The Professor gave Tengo a quizzical look. “In other words, you have no interest
in the fraudulent part of the scheme, but you have a deep interest in the rewriting of
the work. Is that it?”
“Exactly. It’s more than a ‘deep interest.’ If
Air Chrysalis
has to be rewritten, I
don’t want to let anyone else do it.”
“I see,” the Professor said. Then he
made a face, as if he had accidentally put
something sour in his mouth. “I see. I think I understand your feelings in the matter.
But how about this Komatsu person? What is he in it for? Money? Fame?”
“To tell you the truth, I’m not sure what Komatsu wants,” Tengo said. “But I do
think it’s something bigger than money or fame.”
“And what might that be?”
“Well, Komatsu himself might not see it that way, but he is another person who is
obsessed with literature. People like him are
looking for just one thing, and that is to
find, if only once in their lifetimes, a work that is unmistakably the
real thing
. They
want to put it on a tray and serve it up to the world.”

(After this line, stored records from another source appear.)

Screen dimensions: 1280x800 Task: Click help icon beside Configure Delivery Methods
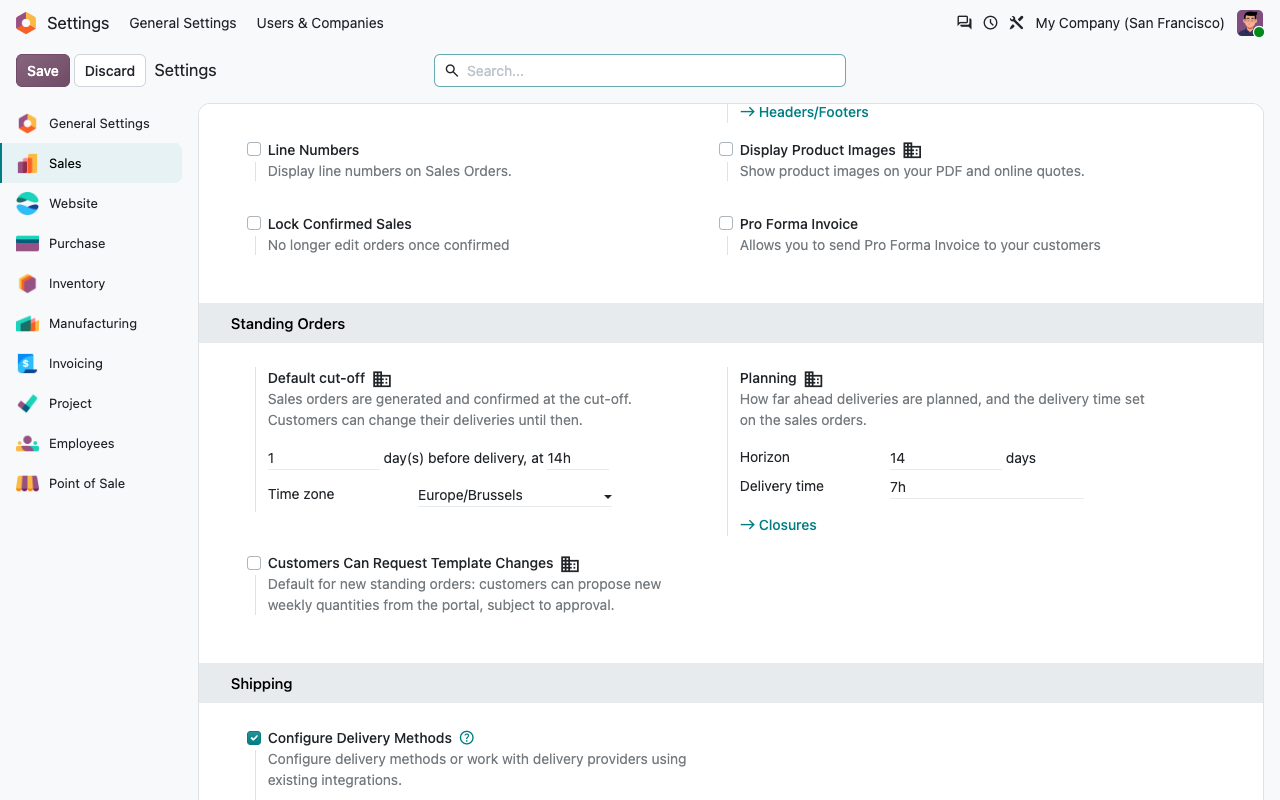point(467,738)
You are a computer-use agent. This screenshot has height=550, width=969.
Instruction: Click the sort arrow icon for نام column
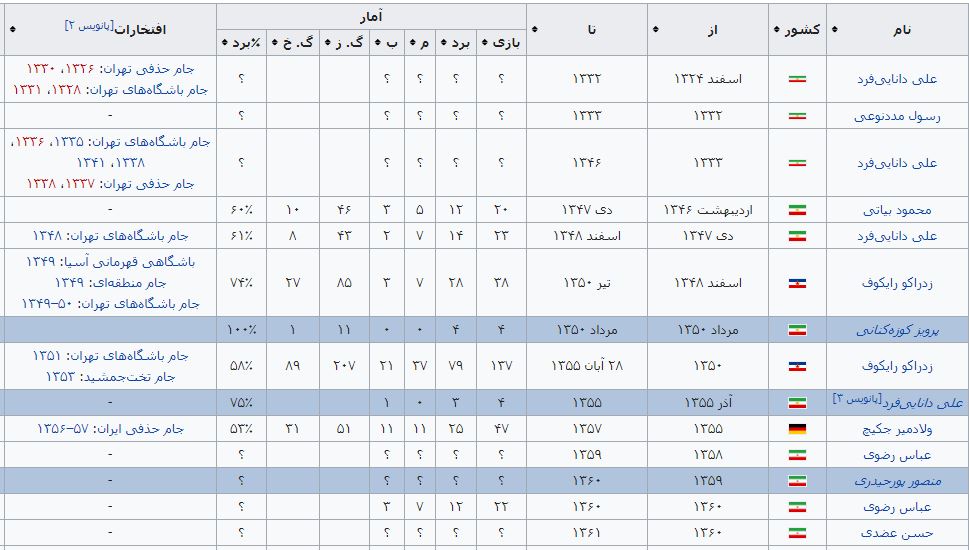(835, 29)
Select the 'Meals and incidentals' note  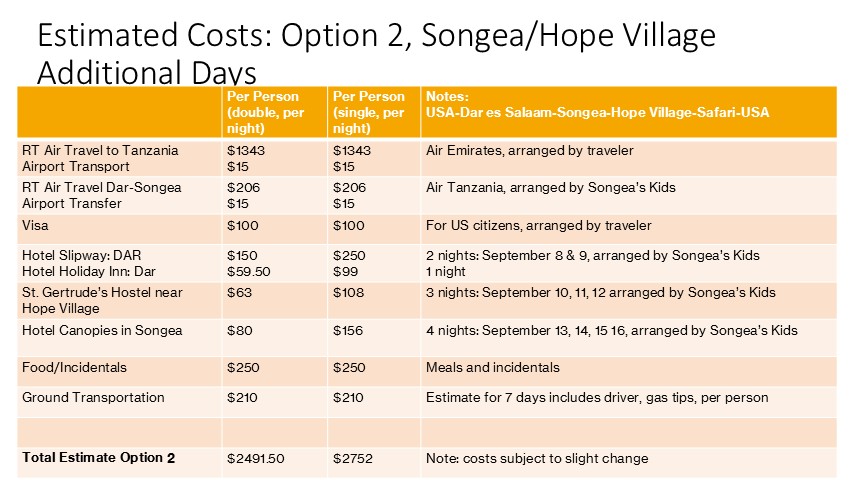click(493, 368)
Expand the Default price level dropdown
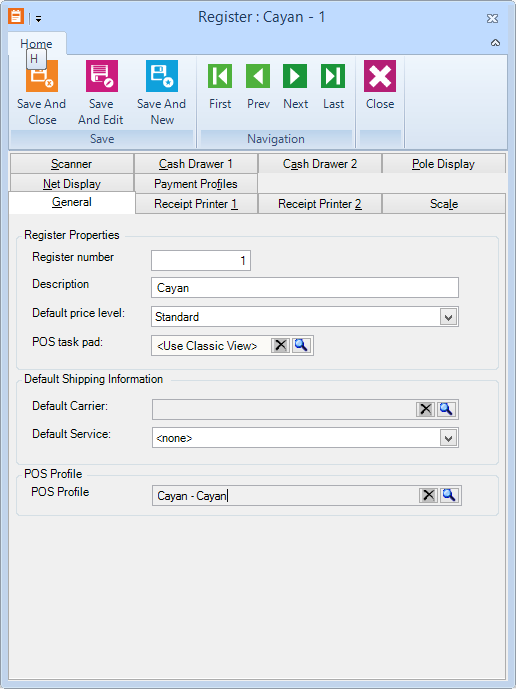 tap(448, 317)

The Professor kept his gaze fixed on Tengo for a time. Then he said, “In other
words, you and he have very different motives—motives that have nothing to do with
money or fame.”
“I think you’re right.”
“Whatever your motives might be, though, the plan is, as you said,
a very risky
one. If the truth were to come out at some point, it would be sure to cause a scandal,
and the public’s censure would not be limited to you and Mr. Komatsu. It could
deliver a fatal blow to Eri’s life at the tender age of seventeen. That’s the thing that
worries me most about this.”
“And you should be worried,” Tengo said with a nod. “You’re absolutely right.”